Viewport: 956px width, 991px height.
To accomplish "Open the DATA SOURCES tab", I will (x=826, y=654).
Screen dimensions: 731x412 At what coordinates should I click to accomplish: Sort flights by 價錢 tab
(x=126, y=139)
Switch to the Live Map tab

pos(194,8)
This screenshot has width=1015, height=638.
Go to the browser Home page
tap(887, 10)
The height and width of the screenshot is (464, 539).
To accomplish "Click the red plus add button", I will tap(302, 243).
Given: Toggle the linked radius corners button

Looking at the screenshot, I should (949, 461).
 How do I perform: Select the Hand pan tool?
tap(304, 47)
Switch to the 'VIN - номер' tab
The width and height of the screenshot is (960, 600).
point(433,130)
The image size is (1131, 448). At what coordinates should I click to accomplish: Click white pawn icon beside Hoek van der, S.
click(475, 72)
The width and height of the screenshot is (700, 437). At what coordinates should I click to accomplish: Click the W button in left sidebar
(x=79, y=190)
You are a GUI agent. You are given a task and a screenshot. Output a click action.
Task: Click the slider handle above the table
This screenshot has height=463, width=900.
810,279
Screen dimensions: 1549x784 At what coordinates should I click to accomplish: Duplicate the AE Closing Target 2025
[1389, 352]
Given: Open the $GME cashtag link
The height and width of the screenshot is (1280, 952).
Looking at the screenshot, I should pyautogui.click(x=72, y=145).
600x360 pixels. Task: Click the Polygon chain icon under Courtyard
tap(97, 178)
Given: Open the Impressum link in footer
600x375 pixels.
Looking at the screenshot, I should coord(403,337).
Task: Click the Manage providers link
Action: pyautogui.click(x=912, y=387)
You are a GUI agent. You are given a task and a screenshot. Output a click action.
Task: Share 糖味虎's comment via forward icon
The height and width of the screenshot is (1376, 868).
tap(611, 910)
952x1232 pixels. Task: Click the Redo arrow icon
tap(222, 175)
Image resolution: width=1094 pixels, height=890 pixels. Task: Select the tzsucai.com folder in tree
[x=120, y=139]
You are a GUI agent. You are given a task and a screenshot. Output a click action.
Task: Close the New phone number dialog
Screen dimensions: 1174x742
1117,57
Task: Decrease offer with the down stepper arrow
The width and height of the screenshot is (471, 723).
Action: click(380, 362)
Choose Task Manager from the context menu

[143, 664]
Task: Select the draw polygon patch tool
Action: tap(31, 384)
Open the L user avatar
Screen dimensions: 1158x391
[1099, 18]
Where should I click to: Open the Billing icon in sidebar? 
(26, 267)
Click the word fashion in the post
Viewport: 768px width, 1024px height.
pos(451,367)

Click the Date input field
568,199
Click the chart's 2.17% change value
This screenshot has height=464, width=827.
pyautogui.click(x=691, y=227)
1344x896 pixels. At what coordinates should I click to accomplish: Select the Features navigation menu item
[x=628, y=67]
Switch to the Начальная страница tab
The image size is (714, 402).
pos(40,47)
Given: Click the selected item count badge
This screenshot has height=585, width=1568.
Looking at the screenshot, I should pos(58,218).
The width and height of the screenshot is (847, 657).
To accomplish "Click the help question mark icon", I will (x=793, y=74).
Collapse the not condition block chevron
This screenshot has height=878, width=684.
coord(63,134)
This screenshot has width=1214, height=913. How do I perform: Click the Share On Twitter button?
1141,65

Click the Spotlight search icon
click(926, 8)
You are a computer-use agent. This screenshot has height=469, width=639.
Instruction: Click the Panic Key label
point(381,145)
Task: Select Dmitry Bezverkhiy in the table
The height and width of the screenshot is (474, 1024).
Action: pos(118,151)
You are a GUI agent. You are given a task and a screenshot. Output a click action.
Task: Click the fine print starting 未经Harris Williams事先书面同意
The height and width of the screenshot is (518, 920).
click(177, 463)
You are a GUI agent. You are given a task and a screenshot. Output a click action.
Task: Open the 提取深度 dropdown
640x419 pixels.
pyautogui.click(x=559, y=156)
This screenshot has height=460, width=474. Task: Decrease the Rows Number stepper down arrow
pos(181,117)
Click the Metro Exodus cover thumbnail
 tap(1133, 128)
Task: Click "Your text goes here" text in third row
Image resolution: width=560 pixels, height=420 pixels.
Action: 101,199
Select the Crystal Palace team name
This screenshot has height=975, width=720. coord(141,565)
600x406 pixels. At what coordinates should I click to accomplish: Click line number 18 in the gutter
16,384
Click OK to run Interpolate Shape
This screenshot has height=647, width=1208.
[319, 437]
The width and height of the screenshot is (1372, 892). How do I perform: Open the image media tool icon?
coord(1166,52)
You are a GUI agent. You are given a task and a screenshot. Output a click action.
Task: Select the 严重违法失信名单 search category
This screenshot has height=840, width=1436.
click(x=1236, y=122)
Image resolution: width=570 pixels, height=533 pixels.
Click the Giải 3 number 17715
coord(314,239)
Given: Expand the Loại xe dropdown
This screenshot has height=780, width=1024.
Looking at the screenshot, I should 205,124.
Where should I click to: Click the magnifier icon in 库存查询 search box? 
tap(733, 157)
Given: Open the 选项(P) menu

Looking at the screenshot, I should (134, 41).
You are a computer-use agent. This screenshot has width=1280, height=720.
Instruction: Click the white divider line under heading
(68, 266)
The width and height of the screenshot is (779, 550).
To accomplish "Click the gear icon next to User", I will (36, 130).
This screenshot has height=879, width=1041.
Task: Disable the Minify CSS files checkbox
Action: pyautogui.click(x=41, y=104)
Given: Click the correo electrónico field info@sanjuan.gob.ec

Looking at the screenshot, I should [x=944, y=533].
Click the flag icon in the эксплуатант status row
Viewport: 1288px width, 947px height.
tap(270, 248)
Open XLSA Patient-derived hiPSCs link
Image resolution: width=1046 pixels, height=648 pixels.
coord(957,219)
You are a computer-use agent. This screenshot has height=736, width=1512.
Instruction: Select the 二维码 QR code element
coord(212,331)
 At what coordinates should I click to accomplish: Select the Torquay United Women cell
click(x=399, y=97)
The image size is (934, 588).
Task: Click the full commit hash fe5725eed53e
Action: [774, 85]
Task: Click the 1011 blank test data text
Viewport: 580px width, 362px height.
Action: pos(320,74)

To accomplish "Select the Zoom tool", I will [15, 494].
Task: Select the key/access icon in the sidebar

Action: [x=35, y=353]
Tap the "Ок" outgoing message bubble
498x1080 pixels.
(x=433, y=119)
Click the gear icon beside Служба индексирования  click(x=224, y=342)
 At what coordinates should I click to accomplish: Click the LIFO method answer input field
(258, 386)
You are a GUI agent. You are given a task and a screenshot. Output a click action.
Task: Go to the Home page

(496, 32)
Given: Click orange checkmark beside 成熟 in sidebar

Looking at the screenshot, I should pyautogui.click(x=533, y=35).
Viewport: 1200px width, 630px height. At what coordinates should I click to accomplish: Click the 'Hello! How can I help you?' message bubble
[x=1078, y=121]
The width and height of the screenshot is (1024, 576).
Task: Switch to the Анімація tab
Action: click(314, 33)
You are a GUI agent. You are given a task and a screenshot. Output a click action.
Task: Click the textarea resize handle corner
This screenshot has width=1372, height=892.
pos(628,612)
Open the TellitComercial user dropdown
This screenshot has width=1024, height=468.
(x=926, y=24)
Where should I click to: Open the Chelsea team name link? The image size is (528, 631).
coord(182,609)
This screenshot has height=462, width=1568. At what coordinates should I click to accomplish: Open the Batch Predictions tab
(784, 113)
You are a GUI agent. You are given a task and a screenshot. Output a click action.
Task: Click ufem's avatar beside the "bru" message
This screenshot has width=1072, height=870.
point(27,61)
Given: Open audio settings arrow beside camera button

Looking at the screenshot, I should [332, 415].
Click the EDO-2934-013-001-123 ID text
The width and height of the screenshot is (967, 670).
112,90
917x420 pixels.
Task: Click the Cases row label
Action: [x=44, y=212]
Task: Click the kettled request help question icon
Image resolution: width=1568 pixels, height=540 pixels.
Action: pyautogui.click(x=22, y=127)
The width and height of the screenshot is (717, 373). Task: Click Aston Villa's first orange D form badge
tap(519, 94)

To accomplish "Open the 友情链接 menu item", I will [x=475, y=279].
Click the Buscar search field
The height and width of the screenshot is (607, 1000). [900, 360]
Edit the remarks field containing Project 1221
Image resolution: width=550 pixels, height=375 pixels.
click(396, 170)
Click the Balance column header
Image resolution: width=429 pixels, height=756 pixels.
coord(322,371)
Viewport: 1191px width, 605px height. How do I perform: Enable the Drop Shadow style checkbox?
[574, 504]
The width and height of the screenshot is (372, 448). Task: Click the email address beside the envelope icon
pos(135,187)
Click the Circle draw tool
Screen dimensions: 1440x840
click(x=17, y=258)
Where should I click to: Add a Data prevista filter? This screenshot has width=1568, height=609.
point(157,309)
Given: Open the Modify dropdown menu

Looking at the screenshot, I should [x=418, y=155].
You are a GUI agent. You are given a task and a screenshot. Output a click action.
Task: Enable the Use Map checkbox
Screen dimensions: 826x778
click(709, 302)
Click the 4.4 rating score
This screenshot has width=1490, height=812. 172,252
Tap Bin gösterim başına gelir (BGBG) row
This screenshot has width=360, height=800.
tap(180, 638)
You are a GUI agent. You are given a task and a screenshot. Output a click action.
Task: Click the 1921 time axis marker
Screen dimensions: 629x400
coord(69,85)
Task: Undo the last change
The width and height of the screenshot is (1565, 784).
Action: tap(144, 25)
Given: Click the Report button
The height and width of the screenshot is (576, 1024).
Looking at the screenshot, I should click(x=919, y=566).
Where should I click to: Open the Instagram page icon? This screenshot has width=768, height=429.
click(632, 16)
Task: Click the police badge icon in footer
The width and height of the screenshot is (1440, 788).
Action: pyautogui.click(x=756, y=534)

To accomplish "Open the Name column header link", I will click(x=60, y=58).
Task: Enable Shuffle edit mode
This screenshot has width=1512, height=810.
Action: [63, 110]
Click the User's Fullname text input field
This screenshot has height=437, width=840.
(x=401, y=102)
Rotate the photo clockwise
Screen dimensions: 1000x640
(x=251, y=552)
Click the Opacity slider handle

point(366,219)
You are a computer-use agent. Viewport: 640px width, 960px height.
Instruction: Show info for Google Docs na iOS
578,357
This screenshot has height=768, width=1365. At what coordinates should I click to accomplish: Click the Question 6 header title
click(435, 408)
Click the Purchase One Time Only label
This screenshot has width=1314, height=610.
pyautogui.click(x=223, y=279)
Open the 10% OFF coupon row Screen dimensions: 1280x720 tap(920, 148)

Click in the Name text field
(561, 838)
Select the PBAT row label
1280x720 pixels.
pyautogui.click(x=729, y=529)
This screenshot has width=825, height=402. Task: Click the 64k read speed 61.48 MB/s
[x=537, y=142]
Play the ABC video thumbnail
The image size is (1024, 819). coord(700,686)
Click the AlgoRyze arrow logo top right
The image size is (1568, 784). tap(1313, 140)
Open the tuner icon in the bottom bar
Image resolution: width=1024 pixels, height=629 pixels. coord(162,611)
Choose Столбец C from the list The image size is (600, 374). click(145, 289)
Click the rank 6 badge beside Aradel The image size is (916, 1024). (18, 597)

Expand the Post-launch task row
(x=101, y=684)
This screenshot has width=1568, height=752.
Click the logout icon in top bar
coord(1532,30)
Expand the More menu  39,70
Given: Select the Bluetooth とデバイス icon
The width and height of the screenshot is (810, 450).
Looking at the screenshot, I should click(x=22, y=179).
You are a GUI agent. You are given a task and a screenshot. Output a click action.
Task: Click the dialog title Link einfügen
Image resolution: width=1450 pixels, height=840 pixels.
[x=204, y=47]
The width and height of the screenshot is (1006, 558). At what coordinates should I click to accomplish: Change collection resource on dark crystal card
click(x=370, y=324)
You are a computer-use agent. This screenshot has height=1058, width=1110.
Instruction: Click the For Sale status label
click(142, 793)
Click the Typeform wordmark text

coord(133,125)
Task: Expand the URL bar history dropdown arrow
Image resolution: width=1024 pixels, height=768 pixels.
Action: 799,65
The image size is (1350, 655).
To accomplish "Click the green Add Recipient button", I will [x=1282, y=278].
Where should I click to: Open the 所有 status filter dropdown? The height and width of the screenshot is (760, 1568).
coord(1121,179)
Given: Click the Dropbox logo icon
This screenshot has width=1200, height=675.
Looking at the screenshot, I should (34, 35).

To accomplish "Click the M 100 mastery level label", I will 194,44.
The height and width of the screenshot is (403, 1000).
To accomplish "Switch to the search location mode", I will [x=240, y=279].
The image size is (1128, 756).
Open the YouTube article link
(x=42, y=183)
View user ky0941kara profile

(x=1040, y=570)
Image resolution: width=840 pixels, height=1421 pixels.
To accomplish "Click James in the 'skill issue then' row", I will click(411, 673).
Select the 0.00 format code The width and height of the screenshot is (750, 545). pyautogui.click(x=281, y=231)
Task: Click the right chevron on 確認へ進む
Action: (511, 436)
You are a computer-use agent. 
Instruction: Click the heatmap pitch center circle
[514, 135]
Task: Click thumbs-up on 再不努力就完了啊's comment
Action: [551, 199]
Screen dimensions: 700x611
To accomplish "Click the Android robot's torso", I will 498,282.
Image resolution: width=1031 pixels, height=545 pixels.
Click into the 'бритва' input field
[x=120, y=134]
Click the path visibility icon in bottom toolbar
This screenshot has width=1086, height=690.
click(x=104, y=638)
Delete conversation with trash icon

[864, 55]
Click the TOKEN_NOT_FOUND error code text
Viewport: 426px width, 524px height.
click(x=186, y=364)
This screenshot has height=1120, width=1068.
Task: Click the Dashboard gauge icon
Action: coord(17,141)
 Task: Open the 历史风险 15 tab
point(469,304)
= = = =
> [Exercise aim]
Give back the records above exactly, limited to the lines between the one holding "1344x896 pixels. At" and the one holding "The width and height of the screenshot is (847, 657).", inclusive.

> [Task response]
1344x896 pixels. At what coordinates should I click to accomplish: Select the Features navigation menu item
[x=628, y=67]
Switch to the Начальная страница tab
The image size is (714, 402).
pos(40,47)
Given: Click the selected item count badge
This screenshot has height=585, width=1568.
Looking at the screenshot, I should pos(58,218).
The width and height of the screenshot is (847, 657).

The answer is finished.